ABD'deki "Musa'nın on emri" yazılarının sınıflarda asılıp asılamayacağı davası demokrasilerin, bir anlamda yargı ve siyaset sınırlarının birbirini ihlal etiği iddiası üzerine kurulu büyük davalar üzerinde olgunlaşmaktadır. Bu dava ya yargının, ya siyasetin, ya da her ikisinin sınırlarının yeniden tanımlanması ihtiyacı olduğunu göstermektedir. ABD Dışişleri Bakanlığı kapatılma davasını demokratik yapıya uymadığını ama Türk demokrasi Cumhurbaşkanlığı seçimlerinde olduğu gibi (güçlü olduğunu gösterdiği) bu testi de atlatacaktır.[36]
Dava
Dava süreci
AK Parti'nin kapatılması istemiyle açılan dava sürecinin resmen 17 Mart 2008 gününde başladı. İddianame üyelere 18 Mart 2008 verildi. Raportör olarak Doç. Dr. Osman Can görevlendirildi. Raportör dosya ile analizini 29 Mart 2008 günü tamamladı. İddianamede herhangi bir eksiklik tespit edilmedi ve dava 31 Mart 2008 günü kabul edilip AK Parti'ye gönderildi. AK Parti yasal olarak 1 ay içinde ön savunmasını hazırlayacak. Bu savunma Anayasa Mahkemesine verilmesinin ardından Yargıtay Cumhuriyet Başsavcısı Yalçınkaya, esas hakkındaki görüşünü bildirecek. Yargıtay Cumhuriyet Başsavcılığının esas hakkındaki görüşü AK Parti'ye gönderilecek. Daha sonra belirlenecek bir tarihte Yalçınkaya sözlü açıklama, AK Parti yetkilileri de sözlü savunma yapacaklar.

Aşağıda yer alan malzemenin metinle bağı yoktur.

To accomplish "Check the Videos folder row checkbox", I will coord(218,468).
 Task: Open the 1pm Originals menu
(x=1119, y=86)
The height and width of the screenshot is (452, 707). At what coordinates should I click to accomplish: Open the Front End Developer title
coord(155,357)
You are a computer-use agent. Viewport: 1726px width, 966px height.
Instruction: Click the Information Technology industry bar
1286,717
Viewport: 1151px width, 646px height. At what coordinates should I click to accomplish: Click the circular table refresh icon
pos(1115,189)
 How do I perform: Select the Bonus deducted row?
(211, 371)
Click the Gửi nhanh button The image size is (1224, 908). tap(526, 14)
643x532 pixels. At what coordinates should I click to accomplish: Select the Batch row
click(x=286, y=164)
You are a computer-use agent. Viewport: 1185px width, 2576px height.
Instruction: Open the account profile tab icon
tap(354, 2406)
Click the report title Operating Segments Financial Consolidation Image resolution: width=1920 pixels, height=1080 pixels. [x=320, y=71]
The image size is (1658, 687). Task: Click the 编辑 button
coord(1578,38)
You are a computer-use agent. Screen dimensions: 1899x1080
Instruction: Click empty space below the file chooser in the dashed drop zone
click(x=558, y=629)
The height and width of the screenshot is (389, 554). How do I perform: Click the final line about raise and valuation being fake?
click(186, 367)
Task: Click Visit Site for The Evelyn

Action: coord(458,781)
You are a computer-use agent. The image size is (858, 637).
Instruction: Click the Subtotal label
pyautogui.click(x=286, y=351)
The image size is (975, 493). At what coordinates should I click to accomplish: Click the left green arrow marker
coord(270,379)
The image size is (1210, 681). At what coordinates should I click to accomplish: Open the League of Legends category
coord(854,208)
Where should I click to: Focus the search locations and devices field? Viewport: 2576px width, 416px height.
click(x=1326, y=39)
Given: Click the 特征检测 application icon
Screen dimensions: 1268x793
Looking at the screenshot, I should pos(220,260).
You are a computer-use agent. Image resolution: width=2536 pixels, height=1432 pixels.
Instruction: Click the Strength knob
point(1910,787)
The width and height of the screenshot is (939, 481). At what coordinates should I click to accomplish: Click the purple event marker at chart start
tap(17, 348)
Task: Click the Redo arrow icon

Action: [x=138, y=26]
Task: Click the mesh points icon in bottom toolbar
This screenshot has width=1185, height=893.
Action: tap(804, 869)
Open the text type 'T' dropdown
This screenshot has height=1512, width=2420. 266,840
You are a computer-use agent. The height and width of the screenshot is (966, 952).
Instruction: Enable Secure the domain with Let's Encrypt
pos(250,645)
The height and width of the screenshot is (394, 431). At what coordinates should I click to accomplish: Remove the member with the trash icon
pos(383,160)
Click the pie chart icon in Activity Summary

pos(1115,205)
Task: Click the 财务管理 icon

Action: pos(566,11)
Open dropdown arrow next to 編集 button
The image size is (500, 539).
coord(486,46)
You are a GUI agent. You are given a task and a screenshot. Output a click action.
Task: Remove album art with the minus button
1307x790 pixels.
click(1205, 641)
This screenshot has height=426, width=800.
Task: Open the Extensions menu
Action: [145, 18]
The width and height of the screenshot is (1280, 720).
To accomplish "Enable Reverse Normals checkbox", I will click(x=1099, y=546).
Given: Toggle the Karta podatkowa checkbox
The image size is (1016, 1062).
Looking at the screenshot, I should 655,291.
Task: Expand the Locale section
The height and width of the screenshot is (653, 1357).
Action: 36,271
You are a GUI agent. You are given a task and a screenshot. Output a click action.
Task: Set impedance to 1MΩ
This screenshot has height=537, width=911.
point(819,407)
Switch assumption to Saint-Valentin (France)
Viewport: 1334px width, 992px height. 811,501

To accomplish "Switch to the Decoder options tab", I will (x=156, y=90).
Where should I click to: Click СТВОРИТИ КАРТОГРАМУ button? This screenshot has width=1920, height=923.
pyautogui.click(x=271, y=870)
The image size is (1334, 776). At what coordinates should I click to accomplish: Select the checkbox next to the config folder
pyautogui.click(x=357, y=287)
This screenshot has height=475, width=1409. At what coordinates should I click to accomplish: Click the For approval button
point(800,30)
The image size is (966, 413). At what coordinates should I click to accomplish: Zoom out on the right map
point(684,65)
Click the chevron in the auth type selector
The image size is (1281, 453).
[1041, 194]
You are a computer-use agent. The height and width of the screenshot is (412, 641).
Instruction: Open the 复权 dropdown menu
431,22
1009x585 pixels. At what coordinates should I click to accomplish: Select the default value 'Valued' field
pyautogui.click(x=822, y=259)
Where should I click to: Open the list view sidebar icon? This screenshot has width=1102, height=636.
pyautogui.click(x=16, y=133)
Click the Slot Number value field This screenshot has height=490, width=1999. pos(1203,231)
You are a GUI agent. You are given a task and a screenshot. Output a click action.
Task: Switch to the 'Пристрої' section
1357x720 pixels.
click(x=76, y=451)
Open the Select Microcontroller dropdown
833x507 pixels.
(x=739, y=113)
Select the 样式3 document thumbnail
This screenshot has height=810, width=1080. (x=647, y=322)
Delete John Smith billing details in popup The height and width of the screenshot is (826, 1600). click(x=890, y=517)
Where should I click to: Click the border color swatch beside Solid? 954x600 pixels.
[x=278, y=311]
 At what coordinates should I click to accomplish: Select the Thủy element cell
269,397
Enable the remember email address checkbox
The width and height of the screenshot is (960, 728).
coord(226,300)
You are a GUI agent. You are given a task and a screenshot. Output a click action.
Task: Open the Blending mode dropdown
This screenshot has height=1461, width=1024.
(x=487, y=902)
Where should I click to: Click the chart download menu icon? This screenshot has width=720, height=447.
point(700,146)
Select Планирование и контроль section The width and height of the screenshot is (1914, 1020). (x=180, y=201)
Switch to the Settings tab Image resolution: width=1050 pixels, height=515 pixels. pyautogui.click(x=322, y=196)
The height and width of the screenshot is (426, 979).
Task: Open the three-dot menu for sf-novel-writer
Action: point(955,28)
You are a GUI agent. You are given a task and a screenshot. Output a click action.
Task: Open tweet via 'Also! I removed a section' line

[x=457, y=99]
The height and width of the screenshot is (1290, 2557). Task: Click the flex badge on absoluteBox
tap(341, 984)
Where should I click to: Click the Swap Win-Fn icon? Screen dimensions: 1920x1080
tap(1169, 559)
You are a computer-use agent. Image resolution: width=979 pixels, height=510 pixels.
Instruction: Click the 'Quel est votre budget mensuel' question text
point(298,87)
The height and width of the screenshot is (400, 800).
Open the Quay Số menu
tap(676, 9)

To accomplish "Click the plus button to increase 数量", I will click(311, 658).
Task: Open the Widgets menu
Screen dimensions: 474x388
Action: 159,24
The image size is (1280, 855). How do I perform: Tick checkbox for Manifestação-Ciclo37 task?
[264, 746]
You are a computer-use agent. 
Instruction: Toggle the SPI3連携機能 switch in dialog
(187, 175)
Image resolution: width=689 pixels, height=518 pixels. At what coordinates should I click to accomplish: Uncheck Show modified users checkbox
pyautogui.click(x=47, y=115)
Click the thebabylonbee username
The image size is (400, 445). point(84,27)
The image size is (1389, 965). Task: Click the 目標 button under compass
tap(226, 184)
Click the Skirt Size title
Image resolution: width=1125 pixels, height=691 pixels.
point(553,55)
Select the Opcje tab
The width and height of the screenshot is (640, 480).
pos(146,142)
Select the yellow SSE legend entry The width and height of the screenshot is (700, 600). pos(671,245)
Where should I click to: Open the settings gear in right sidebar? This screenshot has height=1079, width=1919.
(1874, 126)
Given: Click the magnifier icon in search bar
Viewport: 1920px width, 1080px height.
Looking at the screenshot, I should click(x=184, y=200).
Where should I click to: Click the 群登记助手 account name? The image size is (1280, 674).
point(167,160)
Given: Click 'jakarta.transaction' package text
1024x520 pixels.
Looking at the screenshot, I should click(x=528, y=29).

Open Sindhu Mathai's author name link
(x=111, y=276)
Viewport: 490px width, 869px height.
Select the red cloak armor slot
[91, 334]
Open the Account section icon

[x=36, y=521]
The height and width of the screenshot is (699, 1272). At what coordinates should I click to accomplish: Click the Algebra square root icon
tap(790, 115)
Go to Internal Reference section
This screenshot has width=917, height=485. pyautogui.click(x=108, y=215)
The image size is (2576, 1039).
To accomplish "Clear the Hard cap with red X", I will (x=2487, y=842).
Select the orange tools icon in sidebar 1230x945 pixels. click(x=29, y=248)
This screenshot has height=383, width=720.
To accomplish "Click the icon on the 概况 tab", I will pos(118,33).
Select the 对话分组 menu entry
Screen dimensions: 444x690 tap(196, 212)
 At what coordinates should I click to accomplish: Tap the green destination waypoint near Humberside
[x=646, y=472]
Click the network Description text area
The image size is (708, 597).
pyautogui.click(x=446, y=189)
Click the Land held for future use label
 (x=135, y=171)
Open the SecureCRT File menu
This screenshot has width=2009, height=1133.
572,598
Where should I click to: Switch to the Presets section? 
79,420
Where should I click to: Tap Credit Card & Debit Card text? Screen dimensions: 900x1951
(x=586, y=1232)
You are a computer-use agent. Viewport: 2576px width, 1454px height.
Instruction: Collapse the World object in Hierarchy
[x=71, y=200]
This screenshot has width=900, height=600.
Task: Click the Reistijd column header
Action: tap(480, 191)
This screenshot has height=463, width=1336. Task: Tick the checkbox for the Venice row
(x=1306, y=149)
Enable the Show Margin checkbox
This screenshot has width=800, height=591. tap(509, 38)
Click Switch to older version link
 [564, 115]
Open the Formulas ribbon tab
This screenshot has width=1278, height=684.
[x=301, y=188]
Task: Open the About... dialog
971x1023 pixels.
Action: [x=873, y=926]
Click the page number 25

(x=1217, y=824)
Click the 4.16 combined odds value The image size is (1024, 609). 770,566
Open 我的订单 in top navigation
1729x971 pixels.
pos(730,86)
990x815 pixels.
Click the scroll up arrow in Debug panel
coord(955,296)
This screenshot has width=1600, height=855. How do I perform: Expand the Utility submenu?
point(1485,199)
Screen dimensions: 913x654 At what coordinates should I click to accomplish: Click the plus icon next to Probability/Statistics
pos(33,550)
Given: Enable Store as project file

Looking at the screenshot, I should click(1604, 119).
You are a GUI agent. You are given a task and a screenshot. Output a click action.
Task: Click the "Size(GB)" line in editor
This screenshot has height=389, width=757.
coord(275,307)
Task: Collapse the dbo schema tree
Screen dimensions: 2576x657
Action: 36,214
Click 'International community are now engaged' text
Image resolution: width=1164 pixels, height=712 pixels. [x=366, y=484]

Davaya ilişkin bilgi, belgeleri toplayacak raportör, esas hakkındaki raporunu hazırlayacak. Bu işlemler sürerken, gerek Yargıtay Cumhuriyet Başsavcılığı, gerekse davalı AK Parti ek delil veya yazılı ek savunma verebilecek. Anayasa Mahkemesi Başkanı Haşim Kılıç ve 11 kişiden oluşan Anayasa Mahkemesi Heyeti kapatma istemini esastan görüşmeye başlayacaklar. AK Parti'nin savunma aşamalarında yasal sürenin dışında ek süre talebinde bulunması halinde Anayasa Mahkemesi bu istemleri de değerlendirecek.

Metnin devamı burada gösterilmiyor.